Item-finding records

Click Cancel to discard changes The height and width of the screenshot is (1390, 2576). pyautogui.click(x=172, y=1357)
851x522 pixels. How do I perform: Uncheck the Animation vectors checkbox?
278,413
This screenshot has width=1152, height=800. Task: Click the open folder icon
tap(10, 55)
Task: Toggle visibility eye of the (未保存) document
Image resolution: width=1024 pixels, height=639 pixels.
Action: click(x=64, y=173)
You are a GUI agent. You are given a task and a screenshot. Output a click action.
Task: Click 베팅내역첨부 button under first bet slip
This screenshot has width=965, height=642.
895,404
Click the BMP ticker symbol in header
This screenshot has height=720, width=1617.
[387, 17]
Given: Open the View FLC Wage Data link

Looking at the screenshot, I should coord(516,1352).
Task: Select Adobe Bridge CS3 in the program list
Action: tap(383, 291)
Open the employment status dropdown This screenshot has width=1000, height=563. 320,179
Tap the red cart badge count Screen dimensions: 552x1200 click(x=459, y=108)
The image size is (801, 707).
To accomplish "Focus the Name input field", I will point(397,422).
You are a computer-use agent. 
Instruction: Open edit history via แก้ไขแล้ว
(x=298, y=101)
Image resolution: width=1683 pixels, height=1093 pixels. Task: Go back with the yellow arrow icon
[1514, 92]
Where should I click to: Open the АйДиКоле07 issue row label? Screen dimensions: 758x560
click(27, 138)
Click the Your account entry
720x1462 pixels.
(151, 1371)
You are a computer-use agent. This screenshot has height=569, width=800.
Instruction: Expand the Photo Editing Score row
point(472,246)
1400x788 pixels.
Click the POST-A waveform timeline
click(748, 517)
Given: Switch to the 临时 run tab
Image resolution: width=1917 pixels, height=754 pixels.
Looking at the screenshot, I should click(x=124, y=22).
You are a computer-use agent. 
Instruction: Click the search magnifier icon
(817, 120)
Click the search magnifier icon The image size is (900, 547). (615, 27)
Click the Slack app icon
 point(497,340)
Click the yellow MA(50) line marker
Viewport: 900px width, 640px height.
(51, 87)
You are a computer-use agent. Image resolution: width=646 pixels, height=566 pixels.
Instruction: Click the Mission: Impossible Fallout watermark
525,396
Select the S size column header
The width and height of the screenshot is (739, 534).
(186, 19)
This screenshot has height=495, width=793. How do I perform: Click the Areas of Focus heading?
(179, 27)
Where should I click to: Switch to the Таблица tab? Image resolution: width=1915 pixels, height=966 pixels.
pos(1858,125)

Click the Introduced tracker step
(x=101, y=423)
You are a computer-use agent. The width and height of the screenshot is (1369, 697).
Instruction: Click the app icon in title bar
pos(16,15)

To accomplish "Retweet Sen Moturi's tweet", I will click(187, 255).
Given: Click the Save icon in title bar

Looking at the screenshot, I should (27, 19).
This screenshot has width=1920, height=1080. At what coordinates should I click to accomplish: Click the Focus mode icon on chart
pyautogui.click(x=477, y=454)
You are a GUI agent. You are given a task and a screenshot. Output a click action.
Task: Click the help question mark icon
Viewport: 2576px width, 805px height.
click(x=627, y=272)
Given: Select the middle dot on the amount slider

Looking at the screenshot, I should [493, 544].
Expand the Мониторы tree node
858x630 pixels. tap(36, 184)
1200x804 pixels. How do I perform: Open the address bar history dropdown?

Written task: Repeat everything in the material from the line containing "Image resolution: width=1683" down to the line containing "(x=101, y=423)", with both of those lines included, and reproduce each line without any changes.

The reply:
Image resolution: width=1683 pixels, height=1093 pixels. Task: Go back with the yellow arrow icon
[1514, 92]
Where should I click to: Open the АйДиКоле07 issue row label? Screen dimensions: 758x560
click(27, 138)
Click the Your account entry
720x1462 pixels.
(151, 1371)
You are a computer-use agent. This screenshot has height=569, width=800.
Instruction: Expand the Photo Editing Score row
point(472,246)
1400x788 pixels.
Click the POST-A waveform timeline
click(748, 517)
Given: Switch to the 临时 run tab
Image resolution: width=1917 pixels, height=754 pixels.
Looking at the screenshot, I should click(x=124, y=22).
You are a computer-use agent. 
Instruction: Click the search magnifier icon
(817, 120)
Click the search magnifier icon The image size is (900, 547). (615, 27)
Click the Slack app icon
 point(497,340)
Click the yellow MA(50) line marker
Viewport: 900px width, 640px height.
(51, 87)
You are a computer-use agent. Image resolution: width=646 pixels, height=566 pixels.
Instruction: Click the Mission: Impossible Fallout watermark
525,396
Select the S size column header
The width and height of the screenshot is (739, 534).
(186, 19)
This screenshot has height=495, width=793. How do I perform: Click the Areas of Focus heading?
(179, 27)
Where should I click to: Switch to the Таблица tab? Image resolution: width=1915 pixels, height=966 pixels.
pos(1858,125)

Click the Introduced tracker step
(x=101, y=423)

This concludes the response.